>>>>

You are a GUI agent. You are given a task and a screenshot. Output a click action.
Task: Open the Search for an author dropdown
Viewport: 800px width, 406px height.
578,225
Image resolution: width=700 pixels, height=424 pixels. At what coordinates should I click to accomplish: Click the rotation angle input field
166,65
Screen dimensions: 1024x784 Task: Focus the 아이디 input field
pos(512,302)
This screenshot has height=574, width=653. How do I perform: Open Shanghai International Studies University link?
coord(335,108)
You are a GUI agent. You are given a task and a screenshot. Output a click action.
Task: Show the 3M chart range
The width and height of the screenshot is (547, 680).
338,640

<<<<

» TASK OBJECTIVE
Print all of the entries exactly as they are written.

» PROBLEM SOLUTION
You are a GUI agent. You are given a task and a screenshot. Output a click action.
Task: Open the Search for an author dropdown
Viewport: 800px width, 406px height.
578,225
Image resolution: width=700 pixels, height=424 pixels. At what coordinates should I click to accomplish: Click the rotation angle input field
166,65
Screen dimensions: 1024x784 Task: Focus the 아이디 input field
pos(512,302)
This screenshot has height=574, width=653. How do I perform: Open Shanghai International Studies University link?
coord(335,108)
You are a GUI agent. You are given a task and a screenshot. Output a click action.
Task: Show the 3M chart range
The width and height of the screenshot is (547, 680).
338,640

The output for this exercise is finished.